Directions for this task
Your answer should repeat exactly the line containing "Viewport: 210px width, 118px height." and all lines after it through the end of the material below, with no other text.
[Opening Data for processing section]
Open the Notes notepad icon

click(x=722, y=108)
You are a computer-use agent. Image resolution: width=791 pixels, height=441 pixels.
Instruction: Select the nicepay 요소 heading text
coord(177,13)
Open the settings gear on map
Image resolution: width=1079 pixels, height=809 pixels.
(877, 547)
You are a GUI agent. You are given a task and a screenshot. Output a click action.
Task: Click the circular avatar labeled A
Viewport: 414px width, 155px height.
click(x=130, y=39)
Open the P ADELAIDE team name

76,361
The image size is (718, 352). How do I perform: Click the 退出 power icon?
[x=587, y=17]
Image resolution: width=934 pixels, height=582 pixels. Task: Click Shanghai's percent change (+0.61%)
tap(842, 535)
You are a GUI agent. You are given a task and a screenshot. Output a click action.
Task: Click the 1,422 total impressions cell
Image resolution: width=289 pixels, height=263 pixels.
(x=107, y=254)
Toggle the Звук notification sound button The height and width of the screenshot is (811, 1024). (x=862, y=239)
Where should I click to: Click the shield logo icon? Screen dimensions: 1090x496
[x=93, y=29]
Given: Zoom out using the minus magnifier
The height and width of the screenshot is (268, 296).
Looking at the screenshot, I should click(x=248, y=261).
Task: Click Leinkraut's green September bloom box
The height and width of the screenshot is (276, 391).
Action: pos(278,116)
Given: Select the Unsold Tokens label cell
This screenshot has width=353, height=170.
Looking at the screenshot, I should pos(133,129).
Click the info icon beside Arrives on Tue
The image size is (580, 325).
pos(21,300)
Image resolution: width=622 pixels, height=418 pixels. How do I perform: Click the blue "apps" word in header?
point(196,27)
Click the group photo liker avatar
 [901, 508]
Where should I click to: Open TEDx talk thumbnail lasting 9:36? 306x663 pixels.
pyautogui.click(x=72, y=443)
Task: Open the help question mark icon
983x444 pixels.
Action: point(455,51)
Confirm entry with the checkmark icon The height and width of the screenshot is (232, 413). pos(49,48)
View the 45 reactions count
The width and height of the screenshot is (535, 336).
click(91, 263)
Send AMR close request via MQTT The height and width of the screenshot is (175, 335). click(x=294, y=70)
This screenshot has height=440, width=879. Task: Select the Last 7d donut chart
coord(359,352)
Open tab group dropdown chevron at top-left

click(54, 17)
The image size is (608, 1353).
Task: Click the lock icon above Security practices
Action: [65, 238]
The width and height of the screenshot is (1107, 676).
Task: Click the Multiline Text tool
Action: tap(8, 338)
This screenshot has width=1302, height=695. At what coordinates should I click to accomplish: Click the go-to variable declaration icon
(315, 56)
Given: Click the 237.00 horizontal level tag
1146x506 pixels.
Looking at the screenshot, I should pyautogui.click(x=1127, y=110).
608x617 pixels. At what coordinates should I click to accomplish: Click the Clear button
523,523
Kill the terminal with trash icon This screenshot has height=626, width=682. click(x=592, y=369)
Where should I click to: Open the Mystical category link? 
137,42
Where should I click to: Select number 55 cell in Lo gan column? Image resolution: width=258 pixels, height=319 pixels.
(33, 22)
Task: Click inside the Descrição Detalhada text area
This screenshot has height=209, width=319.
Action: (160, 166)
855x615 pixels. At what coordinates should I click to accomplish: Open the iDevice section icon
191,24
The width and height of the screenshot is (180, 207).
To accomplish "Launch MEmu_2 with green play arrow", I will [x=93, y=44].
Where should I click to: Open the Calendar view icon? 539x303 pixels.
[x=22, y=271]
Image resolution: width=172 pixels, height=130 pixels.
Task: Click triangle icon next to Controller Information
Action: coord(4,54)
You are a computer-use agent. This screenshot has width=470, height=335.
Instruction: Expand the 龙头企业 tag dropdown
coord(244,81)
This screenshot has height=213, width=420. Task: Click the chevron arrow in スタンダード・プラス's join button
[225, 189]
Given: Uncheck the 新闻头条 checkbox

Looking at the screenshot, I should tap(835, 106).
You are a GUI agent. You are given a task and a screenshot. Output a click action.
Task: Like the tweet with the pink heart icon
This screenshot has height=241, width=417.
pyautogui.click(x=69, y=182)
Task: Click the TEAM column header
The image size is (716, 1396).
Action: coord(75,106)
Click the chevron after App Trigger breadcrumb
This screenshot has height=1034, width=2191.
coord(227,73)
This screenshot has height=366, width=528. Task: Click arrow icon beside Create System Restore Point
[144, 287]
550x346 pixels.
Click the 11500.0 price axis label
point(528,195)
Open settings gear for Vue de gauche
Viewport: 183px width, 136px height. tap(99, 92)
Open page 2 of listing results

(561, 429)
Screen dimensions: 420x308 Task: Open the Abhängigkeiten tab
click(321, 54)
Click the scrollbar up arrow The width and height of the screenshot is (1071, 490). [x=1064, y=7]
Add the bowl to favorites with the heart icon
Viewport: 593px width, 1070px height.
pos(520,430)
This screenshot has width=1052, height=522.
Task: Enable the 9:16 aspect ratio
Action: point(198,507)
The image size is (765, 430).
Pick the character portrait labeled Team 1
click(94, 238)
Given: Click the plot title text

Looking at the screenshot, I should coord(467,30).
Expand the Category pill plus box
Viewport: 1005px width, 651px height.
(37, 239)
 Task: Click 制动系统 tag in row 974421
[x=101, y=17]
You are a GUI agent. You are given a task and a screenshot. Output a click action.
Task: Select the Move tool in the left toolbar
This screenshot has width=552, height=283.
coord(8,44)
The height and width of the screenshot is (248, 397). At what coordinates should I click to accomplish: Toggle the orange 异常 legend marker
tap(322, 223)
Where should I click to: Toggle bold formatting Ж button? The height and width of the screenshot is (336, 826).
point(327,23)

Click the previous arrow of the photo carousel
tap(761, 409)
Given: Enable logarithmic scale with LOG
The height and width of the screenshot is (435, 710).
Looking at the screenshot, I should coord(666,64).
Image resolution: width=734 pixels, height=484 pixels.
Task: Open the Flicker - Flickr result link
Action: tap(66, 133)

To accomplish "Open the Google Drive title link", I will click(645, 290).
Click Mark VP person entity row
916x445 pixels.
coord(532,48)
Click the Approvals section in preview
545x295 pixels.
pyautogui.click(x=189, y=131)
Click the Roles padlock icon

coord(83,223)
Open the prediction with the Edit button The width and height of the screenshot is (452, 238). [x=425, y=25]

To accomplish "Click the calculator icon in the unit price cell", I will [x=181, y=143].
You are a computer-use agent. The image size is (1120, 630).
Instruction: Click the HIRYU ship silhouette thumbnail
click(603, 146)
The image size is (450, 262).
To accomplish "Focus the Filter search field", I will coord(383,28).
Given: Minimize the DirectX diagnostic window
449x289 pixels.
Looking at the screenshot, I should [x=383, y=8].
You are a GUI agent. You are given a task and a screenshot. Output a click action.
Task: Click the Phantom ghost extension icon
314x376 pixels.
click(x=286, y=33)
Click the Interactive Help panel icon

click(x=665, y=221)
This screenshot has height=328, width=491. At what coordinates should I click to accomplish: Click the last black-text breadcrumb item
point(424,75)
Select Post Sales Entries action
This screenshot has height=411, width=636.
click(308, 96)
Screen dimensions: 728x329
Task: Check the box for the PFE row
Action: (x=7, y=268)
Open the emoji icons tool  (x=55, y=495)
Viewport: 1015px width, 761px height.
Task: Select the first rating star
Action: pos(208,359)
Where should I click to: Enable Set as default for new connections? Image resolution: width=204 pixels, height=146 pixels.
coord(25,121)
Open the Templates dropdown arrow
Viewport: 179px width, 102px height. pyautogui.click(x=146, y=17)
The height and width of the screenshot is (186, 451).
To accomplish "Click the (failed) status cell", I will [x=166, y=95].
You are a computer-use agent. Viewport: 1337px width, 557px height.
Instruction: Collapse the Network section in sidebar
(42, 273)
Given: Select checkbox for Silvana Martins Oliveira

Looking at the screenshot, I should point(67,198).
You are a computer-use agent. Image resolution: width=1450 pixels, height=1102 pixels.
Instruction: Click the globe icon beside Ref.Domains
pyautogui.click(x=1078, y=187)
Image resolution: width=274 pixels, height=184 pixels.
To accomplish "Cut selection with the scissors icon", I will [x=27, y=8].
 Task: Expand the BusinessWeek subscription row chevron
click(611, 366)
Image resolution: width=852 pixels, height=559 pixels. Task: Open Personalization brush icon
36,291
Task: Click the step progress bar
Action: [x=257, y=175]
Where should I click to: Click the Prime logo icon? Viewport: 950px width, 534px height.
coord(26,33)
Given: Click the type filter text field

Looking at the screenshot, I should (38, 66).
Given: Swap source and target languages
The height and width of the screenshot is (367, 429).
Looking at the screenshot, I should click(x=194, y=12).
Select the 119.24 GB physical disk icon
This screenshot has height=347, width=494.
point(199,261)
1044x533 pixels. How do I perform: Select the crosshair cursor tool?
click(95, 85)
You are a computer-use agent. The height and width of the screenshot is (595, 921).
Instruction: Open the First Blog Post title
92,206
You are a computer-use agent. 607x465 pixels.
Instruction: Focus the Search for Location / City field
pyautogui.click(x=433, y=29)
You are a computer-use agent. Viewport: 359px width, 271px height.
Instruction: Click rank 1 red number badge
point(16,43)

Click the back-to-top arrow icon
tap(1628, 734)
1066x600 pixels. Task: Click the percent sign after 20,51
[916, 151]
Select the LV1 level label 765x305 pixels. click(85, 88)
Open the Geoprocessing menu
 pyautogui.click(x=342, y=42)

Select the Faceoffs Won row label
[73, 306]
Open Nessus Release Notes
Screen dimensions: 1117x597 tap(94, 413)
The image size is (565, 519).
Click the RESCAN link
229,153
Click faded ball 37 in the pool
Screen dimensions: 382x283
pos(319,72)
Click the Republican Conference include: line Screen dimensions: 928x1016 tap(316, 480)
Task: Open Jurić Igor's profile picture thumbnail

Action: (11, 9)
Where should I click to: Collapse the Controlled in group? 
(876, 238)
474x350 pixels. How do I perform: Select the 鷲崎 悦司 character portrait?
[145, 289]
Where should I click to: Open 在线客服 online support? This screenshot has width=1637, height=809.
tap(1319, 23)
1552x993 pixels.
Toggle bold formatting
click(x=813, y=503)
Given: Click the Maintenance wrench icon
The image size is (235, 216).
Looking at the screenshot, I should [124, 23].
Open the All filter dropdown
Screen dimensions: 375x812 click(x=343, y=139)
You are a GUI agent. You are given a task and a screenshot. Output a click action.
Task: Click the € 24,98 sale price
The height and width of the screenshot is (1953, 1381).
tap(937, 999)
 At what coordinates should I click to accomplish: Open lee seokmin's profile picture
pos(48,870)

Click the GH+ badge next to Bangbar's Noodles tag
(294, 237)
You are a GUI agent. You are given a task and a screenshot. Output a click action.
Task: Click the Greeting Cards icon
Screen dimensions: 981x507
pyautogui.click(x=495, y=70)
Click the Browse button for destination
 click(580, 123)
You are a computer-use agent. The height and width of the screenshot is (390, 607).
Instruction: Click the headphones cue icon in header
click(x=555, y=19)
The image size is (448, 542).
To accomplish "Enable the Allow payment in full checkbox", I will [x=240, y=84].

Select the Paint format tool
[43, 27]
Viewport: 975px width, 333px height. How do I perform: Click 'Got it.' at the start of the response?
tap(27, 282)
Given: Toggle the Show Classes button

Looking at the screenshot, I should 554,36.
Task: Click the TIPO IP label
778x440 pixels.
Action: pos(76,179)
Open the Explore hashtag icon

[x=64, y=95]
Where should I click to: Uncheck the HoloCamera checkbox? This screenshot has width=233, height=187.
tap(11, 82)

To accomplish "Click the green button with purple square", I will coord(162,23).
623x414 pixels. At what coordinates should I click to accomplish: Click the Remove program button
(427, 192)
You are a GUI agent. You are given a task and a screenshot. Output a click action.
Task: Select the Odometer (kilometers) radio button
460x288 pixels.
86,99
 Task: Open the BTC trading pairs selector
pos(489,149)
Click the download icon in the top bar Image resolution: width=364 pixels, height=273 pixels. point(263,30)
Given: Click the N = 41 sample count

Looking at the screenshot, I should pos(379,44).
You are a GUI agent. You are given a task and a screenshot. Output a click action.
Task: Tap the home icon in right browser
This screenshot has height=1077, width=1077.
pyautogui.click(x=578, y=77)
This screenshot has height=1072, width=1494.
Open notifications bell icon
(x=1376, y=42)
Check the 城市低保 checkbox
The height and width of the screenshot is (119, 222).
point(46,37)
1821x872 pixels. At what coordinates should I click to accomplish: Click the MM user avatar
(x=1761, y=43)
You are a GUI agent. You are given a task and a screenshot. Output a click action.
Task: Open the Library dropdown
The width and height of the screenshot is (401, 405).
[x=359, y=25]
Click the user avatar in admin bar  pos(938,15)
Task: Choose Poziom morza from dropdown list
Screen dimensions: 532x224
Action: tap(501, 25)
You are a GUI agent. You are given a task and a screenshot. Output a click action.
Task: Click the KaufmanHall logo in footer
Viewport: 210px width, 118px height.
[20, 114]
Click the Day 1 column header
[Closing Data for processing section]
Reply
Viewport: 210px width, 118px height.
[20, 114]
Click the Day 1 column header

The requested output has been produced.